Defense contractors across the U.S., including those in and around the District of Columbia, are facing new and more stringent information security regulations that require companies to pass additional hurdles before engaging in contract work with the Department of Defense and its ancillary agencies.
These regulations, some of which may begin appearing in RFPs as early as this spring, trace their roots back to early 2020 when the DoD, in partnership with Carnegie Mellon and John Hopkins, formed what is known today as the Cybersecurity Maturity Model Certification (CMMC) program, governed by the Cyber Accreditation Body (Cyber AB). The program requires all Defense prime and subcontractors who access, store and/or transmit Controlled Unclassified Information to implement a specified level of cybersecurity.

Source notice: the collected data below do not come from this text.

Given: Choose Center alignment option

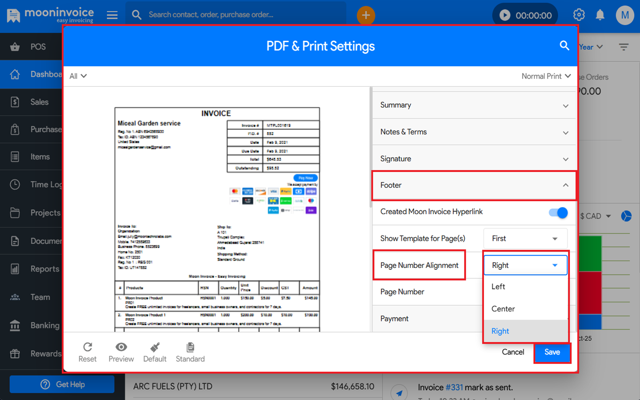Looking at the screenshot, I should click(503, 309).
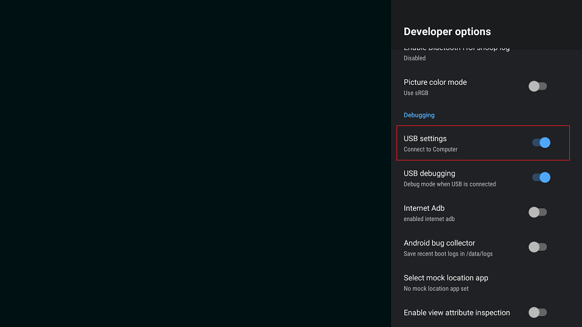Enable the Internet Adb switch
582x327 pixels.
pyautogui.click(x=538, y=212)
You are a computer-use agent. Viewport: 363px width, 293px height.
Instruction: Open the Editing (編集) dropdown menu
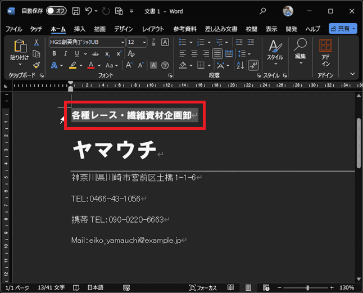(301, 49)
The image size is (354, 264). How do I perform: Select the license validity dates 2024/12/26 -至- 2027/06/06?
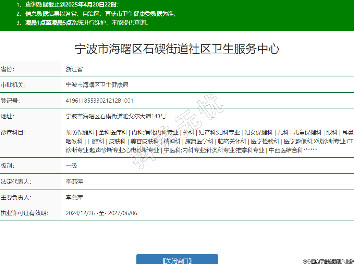(101, 213)
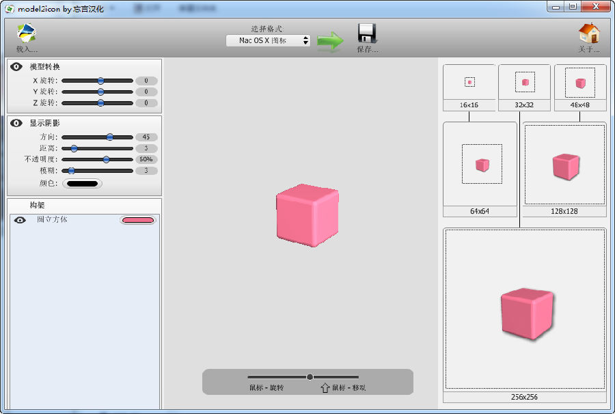Click the large 256x256 icon preview
The width and height of the screenshot is (615, 414).
pyautogui.click(x=525, y=311)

The upcoming contract requirement known as the DFARS 7021 clause adds a “trust but verify component” to existing federal contract data protection identified under DFARS 252.204-7012, Safeguarding Covered Defense Information & Cyber Incident Reporting. Prior to CMMC’s release, defense contractors were able to self-attest that the businesses were abiding by established contract security standard.
All that is changing now.
While these regulations will undoubtedly mean additional time and effort for defense contractors, they are essential to ensure that sensitive information is kept secure. With more than 500 government contractors in the Hampton Roads, Virginia, area alone, preparing for these new requirements is of utmost importance. Those who do so most efficiently and effectively are likely to come out on top in the highly competitive government contracting landscape.

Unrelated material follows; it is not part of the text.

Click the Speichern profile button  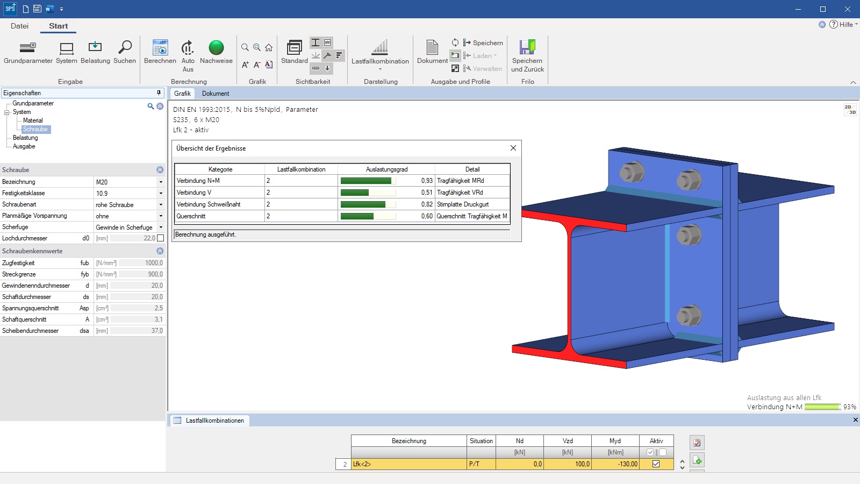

To prepare for the new regulations, organizations should take proactive action to determine their gaps, prioritize resource allocation to address those gaps, and continually adjust to the moving target of cybersecurity compliance across the DoD contracting landscape.
Here are a few key steps for accomplishing those objectives:
- Review any existing (if applicable) or upcoming contracts to identify security requirements/DFARS clauses.
- Identify whether the business handles only FCI or more sensitive CUI (Controlled Unclassified Information). As a reference, a company’s contracting officer should be able to assist in determining this.
- Review NIST 800-171 controls in preparation for performing a security controls analysis.
- Ensure there is an established company-wide cybersecurity training program, to include initial and ongoing cybersecurity awareness and education. Continuous cyber training will empower and enable company personnel to identify threats and mitigate their business impact.
- Consider obtaining outside resources, either over the short-term or long-term, to supplement in-house resources to help identify gaps in the organization’s readiness posture, assist with drafting operational security policies, and to help position the organization for continued CMMC compliance.